*What to do:* The response should be the data again, identical in every line.

*Stored data:*
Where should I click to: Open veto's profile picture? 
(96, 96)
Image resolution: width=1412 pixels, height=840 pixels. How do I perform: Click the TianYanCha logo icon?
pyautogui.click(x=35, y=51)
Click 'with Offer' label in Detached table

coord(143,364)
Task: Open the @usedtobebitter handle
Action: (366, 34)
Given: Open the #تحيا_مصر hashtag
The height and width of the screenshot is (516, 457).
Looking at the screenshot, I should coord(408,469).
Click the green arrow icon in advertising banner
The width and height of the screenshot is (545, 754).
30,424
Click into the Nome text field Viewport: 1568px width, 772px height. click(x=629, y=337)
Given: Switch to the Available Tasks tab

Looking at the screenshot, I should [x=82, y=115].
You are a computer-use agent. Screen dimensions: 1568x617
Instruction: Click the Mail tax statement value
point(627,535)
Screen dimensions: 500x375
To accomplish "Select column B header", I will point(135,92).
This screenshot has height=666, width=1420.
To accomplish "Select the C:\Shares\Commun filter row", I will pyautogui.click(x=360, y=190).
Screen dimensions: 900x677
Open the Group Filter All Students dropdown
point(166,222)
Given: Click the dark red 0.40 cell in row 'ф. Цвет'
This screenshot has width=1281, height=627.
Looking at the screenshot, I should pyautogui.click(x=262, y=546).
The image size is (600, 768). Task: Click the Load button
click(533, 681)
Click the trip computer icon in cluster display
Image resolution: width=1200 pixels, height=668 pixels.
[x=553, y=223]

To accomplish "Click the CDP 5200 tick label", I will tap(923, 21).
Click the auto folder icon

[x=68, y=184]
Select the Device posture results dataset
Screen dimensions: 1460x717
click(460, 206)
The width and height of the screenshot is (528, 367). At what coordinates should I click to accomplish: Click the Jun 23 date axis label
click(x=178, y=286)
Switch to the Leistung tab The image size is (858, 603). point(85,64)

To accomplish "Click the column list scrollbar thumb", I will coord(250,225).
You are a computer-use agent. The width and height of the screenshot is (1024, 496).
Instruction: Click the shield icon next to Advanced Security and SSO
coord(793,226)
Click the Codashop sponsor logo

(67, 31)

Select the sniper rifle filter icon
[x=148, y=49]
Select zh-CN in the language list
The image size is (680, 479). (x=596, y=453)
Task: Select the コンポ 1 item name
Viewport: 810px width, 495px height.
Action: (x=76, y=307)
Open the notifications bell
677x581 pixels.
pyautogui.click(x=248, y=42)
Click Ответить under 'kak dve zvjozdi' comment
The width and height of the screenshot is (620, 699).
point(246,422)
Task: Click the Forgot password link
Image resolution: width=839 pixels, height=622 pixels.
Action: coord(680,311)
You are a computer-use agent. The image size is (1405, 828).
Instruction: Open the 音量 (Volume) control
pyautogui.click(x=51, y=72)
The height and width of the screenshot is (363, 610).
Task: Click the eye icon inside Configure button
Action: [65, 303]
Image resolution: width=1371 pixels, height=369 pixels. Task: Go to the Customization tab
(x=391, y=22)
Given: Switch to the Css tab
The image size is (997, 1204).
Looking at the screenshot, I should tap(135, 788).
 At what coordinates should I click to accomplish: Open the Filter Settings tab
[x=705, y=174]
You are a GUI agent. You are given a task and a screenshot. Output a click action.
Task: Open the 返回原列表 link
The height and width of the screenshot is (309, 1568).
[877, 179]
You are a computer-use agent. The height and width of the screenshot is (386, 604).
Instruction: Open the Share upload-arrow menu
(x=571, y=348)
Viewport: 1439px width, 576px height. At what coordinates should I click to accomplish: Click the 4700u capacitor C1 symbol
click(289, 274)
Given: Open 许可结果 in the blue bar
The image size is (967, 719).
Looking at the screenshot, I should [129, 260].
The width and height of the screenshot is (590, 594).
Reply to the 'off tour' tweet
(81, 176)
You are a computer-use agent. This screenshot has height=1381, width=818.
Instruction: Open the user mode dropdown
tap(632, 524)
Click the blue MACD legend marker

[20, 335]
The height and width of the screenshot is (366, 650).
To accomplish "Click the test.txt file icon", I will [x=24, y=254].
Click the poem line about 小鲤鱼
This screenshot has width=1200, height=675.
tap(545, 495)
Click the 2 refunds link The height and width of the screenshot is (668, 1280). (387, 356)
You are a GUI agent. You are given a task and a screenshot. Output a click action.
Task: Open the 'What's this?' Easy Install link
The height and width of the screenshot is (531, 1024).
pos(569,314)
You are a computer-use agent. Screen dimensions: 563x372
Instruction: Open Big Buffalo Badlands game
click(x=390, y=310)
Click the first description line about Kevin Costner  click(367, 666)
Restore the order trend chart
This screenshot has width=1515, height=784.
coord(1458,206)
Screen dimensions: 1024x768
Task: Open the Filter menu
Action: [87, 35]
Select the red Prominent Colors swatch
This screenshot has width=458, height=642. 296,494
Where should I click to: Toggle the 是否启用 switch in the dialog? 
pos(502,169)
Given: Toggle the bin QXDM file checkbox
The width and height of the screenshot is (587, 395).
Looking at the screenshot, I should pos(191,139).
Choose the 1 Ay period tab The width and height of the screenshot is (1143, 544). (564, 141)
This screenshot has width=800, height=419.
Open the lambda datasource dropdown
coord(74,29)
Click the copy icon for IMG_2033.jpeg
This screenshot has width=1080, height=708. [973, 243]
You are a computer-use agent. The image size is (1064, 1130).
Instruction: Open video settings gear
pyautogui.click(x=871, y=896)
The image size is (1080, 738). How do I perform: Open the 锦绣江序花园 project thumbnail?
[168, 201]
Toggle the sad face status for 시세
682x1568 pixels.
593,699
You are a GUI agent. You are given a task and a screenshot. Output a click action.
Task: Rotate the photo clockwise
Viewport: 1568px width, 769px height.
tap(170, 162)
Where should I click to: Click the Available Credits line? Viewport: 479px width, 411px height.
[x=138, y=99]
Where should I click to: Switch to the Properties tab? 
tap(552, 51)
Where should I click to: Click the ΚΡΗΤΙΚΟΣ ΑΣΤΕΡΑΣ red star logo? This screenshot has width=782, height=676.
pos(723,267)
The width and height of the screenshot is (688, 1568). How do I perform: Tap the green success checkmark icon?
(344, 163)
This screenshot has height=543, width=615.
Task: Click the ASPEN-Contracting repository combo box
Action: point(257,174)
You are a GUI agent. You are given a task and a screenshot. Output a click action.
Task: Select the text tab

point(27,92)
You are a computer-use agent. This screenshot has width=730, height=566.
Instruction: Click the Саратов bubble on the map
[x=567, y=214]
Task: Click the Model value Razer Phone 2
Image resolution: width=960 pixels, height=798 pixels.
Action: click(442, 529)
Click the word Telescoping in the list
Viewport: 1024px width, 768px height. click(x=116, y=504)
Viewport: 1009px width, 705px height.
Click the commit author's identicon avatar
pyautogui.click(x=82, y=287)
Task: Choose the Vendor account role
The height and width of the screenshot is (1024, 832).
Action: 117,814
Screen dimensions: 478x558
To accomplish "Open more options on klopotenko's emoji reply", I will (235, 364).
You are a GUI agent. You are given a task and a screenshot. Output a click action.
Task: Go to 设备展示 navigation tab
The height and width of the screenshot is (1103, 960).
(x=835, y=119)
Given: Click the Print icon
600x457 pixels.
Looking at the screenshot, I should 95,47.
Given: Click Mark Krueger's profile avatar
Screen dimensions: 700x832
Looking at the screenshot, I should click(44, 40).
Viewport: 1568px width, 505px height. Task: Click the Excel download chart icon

*Solution:*
Where should I click to: Open veto's profile picture? 
(96, 96)
Image resolution: width=1412 pixels, height=840 pixels. How do I perform: Click the TianYanCha logo icon?
pyautogui.click(x=35, y=51)
Click 'with Offer' label in Detached table

coord(143,364)
Task: Open the @usedtobebitter handle
Action: (366, 34)
Given: Open the #تحيا_مصر hashtag
The height and width of the screenshot is (516, 457).
Looking at the screenshot, I should coord(408,469).
Click the green arrow icon in advertising banner
The width and height of the screenshot is (545, 754).
30,424
Click into the Nome text field Viewport: 1568px width, 772px height. click(x=629, y=337)
Given: Switch to the Available Tasks tab

Looking at the screenshot, I should [x=82, y=115].
You are a computer-use agent. Screen dimensions: 1568x617
Instruction: Click the Mail tax statement value
point(627,535)
Screen dimensions: 500x375
To accomplish "Select column B header", I will point(135,92).
This screenshot has height=666, width=1420.
To accomplish "Select the C:\Shares\Commun filter row", I will pyautogui.click(x=360, y=190).
Screen dimensions: 900x677
Open the Group Filter All Students dropdown
point(166,222)
Given: Click the dark red 0.40 cell in row 'ф. Цвет'
This screenshot has width=1281, height=627.
Looking at the screenshot, I should pyautogui.click(x=262, y=546).
The image size is (600, 768). Task: Click the Load button
click(533, 681)
Click the trip computer icon in cluster display
Image resolution: width=1200 pixels, height=668 pixels.
[x=553, y=223]

To accomplish "Click the CDP 5200 tick label", I will tap(923, 21).
Click the auto folder icon

[x=68, y=184]
Select the Device posture results dataset
Screen dimensions: 1460x717
click(460, 206)
The width and height of the screenshot is (528, 367). At what coordinates should I click to accomplish: Click the Jun 23 date axis label
click(x=178, y=286)
Switch to the Leistung tab The image size is (858, 603). point(85,64)

To accomplish "Click the column list scrollbar thumb", I will coord(250,225).
You are a computer-use agent. The width and height of the screenshot is (1024, 496).
Instruction: Click the shield icon next to Advanced Security and SSO
coord(793,226)
Click the Codashop sponsor logo

(67, 31)

Select the sniper rifle filter icon
[x=148, y=49]
Select zh-CN in the language list
The image size is (680, 479). (x=596, y=453)
Task: Select the コンポ 1 item name
Viewport: 810px width, 495px height.
Action: (x=76, y=307)
Open the notifications bell
677x581 pixels.
pyautogui.click(x=248, y=42)
Click Ответить under 'kak dve zvjozdi' comment
The width and height of the screenshot is (620, 699).
point(246,422)
Task: Click the Forgot password link
Image resolution: width=839 pixels, height=622 pixels.
Action: coord(680,311)
You are a computer-use agent. The image size is (1405, 828).
Instruction: Open the 音量 (Volume) control
pyautogui.click(x=51, y=72)
The height and width of the screenshot is (363, 610).
Task: Click the eye icon inside Configure button
Action: [65, 303]
Image resolution: width=1371 pixels, height=369 pixels. Task: Go to the Customization tab
(x=391, y=22)
Given: Switch to the Css tab
The image size is (997, 1204).
Looking at the screenshot, I should tap(135, 788).
 At what coordinates should I click to accomplish: Open the Filter Settings tab
[x=705, y=174]
You are a GUI agent. You are given a task and a screenshot. Output a click action.
Task: Open the 返回原列表 link
The height and width of the screenshot is (309, 1568).
[877, 179]
You are a computer-use agent. The height and width of the screenshot is (386, 604).
Instruction: Open the Share upload-arrow menu
(x=571, y=348)
Viewport: 1439px width, 576px height. At what coordinates should I click to accomplish: Click the 4700u capacitor C1 symbol
click(289, 274)
Given: Open 许可结果 in the blue bar
The image size is (967, 719).
Looking at the screenshot, I should [129, 260].
The width and height of the screenshot is (590, 594).
Reply to the 'off tour' tweet
(81, 176)
You are a computer-use agent. This screenshot has height=1381, width=818.
Instruction: Open the user mode dropdown
tap(632, 524)
Click the blue MACD legend marker

[20, 335]
The height and width of the screenshot is (366, 650).
To accomplish "Click the test.txt file icon", I will [x=24, y=254].
Click the poem line about 小鲤鱼
This screenshot has width=1200, height=675.
tap(545, 495)
Click the 2 refunds link The height and width of the screenshot is (668, 1280). (387, 356)
You are a GUI agent. You are given a task and a screenshot. Output a click action.
Task: Open the 'What's this?' Easy Install link
The height and width of the screenshot is (531, 1024).
pos(569,314)
You are a computer-use agent. Screen dimensions: 563x372
Instruction: Open Big Buffalo Badlands game
click(x=390, y=310)
Click the first description line about Kevin Costner  click(367, 666)
Restore the order trend chart
This screenshot has width=1515, height=784.
coord(1458,206)
Screen dimensions: 1024x768
Task: Open the Filter menu
Action: [87, 35]
Select the red Prominent Colors swatch
This screenshot has width=458, height=642. 296,494
Where should I click to: Toggle the 是否启用 switch in the dialog? 
pos(502,169)
Given: Toggle the bin QXDM file checkbox
The width and height of the screenshot is (587, 395).
Looking at the screenshot, I should pos(191,139).
Choose the 1 Ay period tab The width and height of the screenshot is (1143, 544). (564, 141)
This screenshot has width=800, height=419.
Open the lambda datasource dropdown
coord(74,29)
Click the copy icon for IMG_2033.jpeg
This screenshot has width=1080, height=708. [973, 243]
You are a computer-use agent. The image size is (1064, 1130).
Instruction: Open video settings gear
pyautogui.click(x=871, y=896)
The image size is (1080, 738). How do I perform: Open the 锦绣江序花园 project thumbnail?
[168, 201]
Toggle the sad face status for 시세
682x1568 pixels.
593,699
You are a GUI agent. You are given a task and a screenshot. Output a click action.
Task: Rotate the photo clockwise
Viewport: 1568px width, 769px height.
tap(170, 162)
Where should I click to: Click the Available Credits line? Viewport: 479px width, 411px height.
[x=138, y=99]
Where should I click to: Switch to the Properties tab? 
tap(552, 51)
Where should I click to: Click the ΚΡΗΤΙΚΟΣ ΑΣΤΕΡΑΣ red star logo? This screenshot has width=782, height=676.
pos(723,267)
The width and height of the screenshot is (688, 1568). How do I perform: Tap the green success checkmark icon?
(344, 163)
This screenshot has height=543, width=615.
Task: Click the ASPEN-Contracting repository combo box
Action: point(257,174)
You are a GUI agent. You are given a task and a screenshot. Output a click action.
Task: Select the text tab

point(27,92)
You are a computer-use agent. This screenshot has width=730, height=566.
Instruction: Click the Саратов bubble on the map
[x=567, y=214]
Task: Click the Model value Razer Phone 2
Image resolution: width=960 pixels, height=798 pixels.
Action: click(442, 529)
Click the word Telescoping in the list
Viewport: 1024px width, 768px height. click(x=116, y=504)
Viewport: 1009px width, 705px height.
Click the commit author's identicon avatar
pyautogui.click(x=82, y=287)
Task: Choose the Vendor account role
The height and width of the screenshot is (1024, 832).
Action: 117,814
Screen dimensions: 478x558
To accomplish "Open more options on klopotenko's emoji reply", I will (235, 364).
You are a GUI agent. You are given a task and a screenshot. Output a click action.
Task: Go to 设备展示 navigation tab
The height and width of the screenshot is (1103, 960).
(x=835, y=119)
Given: Click the Print icon
600x457 pixels.
Looking at the screenshot, I should 95,47.
Given: Click Mark Krueger's profile avatar
Screen dimensions: 700x832
Looking at the screenshot, I should click(44, 40).
Viewport: 1568px width, 505px height. Task: Click the Excel download chart icon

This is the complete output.